After the Korean War, however, a fellow soldier reported that they had been captured and that Leroy had died of an illness on July 3, 1951, while on a march across the country to Prison Camp 1 near the village of Changsong. His body was never recovered, and the family still clung to a thread of hope.
As the years ticked by, the Bryant brothers' parents died. Then eight siblings. Abner, 77, is the only one left.
"We always wished he was here, always wished he was coming back," he said of his brother. "But he wasn't."
That changed last year.
The unidentified remains of nearly 900 troops recovered from Korean War camps and battlefields after the war have long been interred at the National Memorial Cemetery of the Pacific in Honolulu. As DNA technology advanced over the years, the federal government's Defense POW/MIA Accounting Agency has gotten more aggressive in using DNA evidence to identify them. Last year, Abner got his news: The previously unidentified remains known simply as X-14155 were Leroy. He was coming home.

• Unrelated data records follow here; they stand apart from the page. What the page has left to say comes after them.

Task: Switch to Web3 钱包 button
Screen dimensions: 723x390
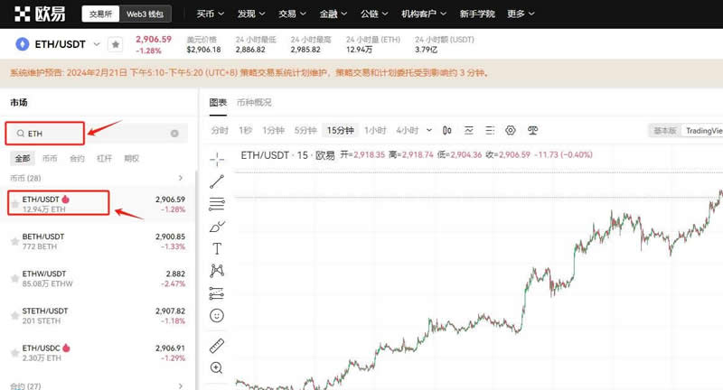Action: [144, 14]
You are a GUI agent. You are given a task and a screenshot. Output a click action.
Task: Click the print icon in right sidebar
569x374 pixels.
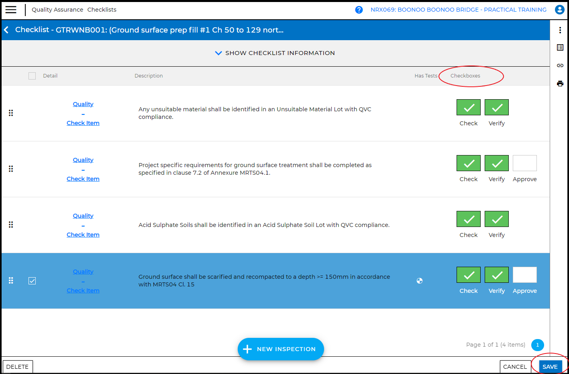[560, 84]
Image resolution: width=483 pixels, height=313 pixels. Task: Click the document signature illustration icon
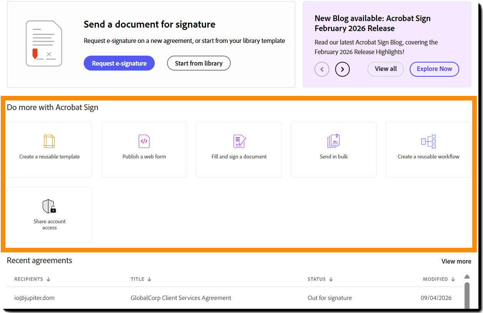pyautogui.click(x=44, y=43)
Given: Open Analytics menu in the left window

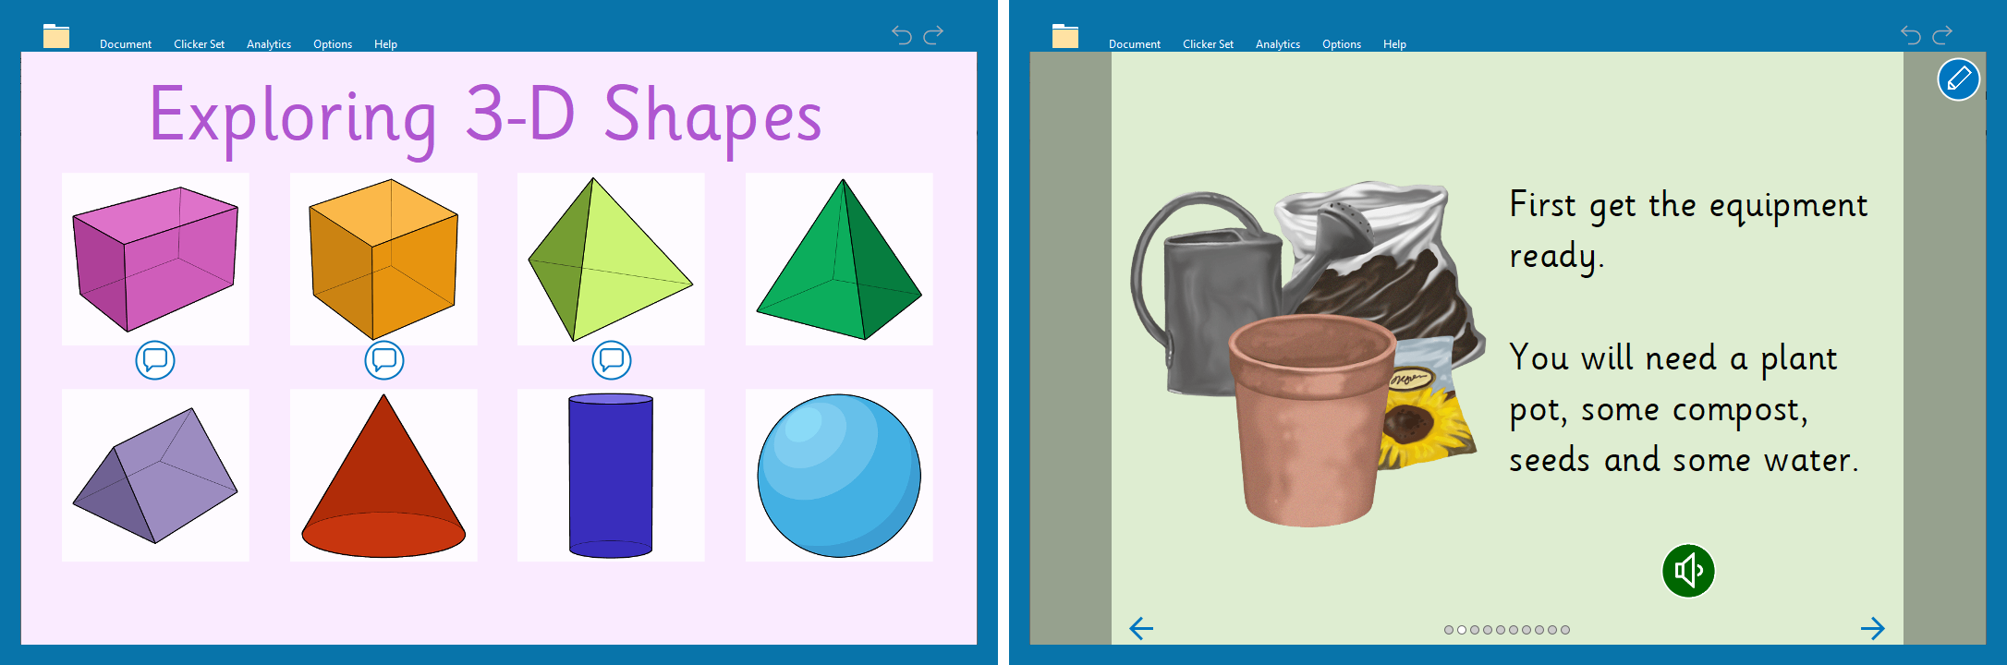Looking at the screenshot, I should [269, 44].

His remains arrived Wednesday at John Glenn Columbus International Airport from Honolulu. The funeral was held Friday at White's on the East Side. Nieces, nephews, cousins, friends and dignitaries packed the house. This was no somber service; it was a joyful celebration full of thanks to God and His grace.
State Rep. Hearcel Craig, a Columbus Democrat and an Army veteran himself, was among the local officials who spoke. Craig thundered away at the microphone, and he preached as much as he eulogized, bringing chorus upon chorus of "Amen" and "Praise Jesus" from the gallery.
"Let me say this to the family: It is such as honor to be here today," he said. "I served in the 1970s, and I can tell you unequivocally, we stand on the shoulders of Private First Class Bryant. This is real for us."
Columbus City Council President Shannon G. Hardin also spoke, and he summed up the two moods of the day.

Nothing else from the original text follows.